What to do: Find and return every line of the data that contains the word "Task".
** Records provided follows **
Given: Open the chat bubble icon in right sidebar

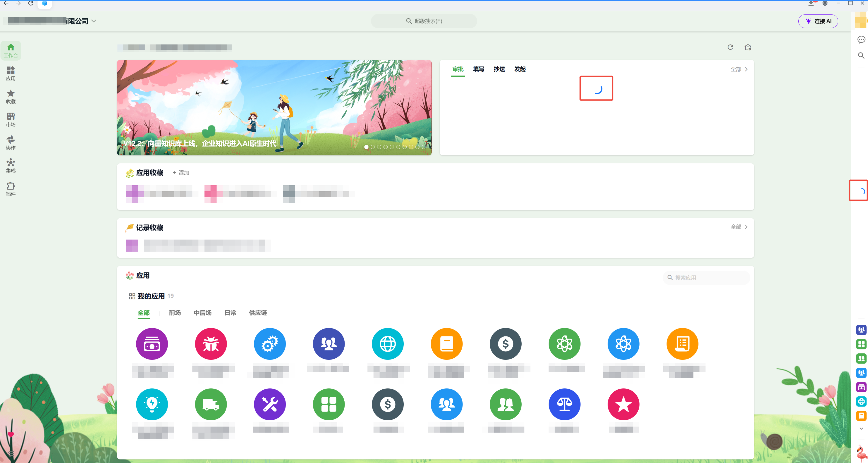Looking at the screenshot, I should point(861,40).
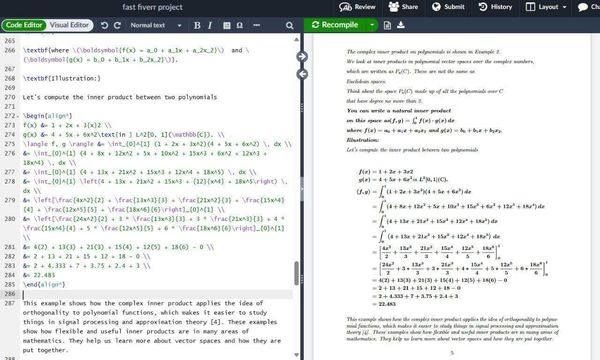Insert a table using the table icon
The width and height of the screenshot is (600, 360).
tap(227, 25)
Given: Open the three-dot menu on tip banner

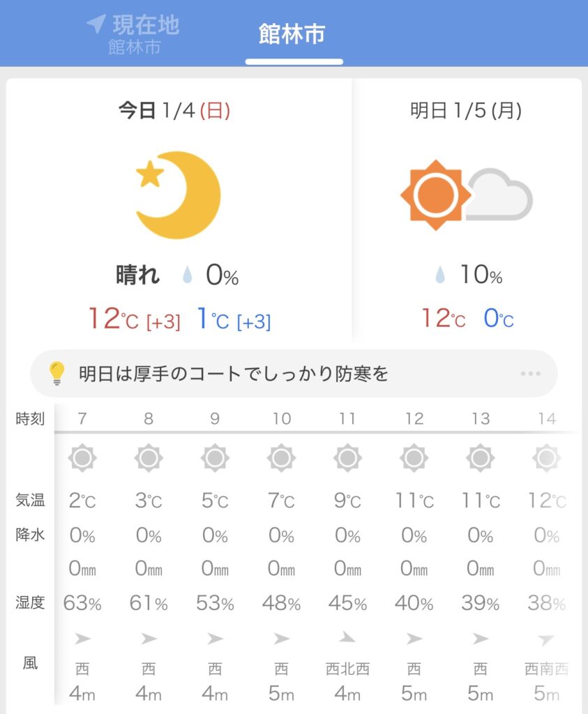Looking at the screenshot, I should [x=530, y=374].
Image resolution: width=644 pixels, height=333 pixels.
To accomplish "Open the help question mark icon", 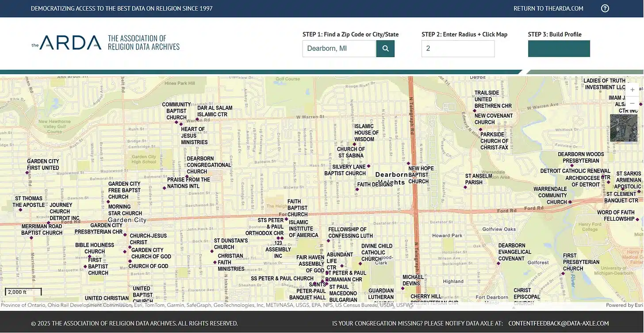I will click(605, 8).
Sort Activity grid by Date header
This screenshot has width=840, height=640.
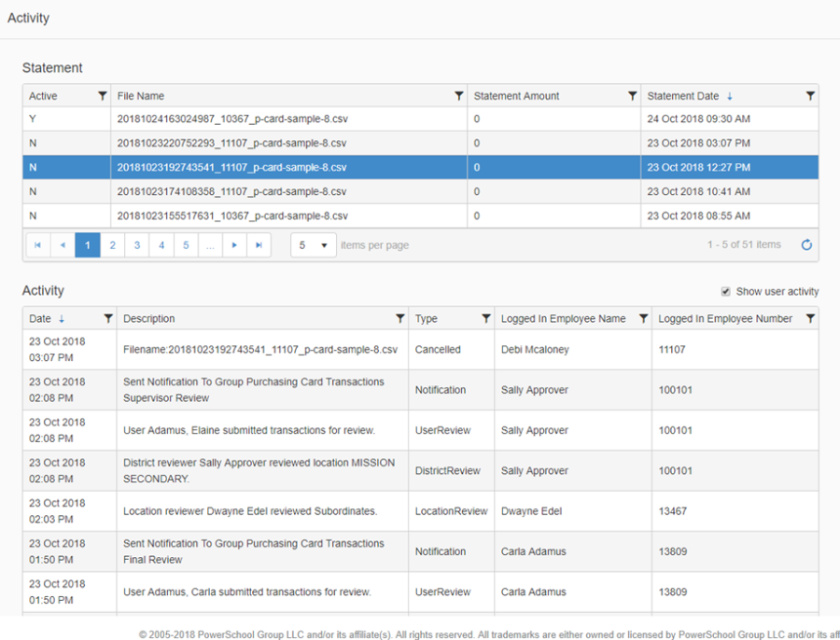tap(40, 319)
** End of Records provided **
** Records provided follows **
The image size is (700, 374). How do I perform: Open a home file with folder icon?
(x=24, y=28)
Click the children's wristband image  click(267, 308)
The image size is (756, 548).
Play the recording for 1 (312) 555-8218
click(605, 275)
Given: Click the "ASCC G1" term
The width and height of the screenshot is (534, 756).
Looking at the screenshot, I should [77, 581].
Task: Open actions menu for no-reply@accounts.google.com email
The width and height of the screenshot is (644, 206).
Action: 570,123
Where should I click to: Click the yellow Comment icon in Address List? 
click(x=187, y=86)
** End of Records provided **
** Records provided follows **
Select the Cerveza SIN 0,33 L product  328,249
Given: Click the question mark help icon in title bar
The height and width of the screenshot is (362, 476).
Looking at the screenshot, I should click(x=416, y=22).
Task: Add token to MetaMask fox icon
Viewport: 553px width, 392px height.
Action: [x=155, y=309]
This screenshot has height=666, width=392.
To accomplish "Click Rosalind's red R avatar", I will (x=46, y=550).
** End of Records provided **
Solution to the exercise:
Task: Open actions menu for no-reply@accounts.google.com email
Task: Add token to MetaMask fox icon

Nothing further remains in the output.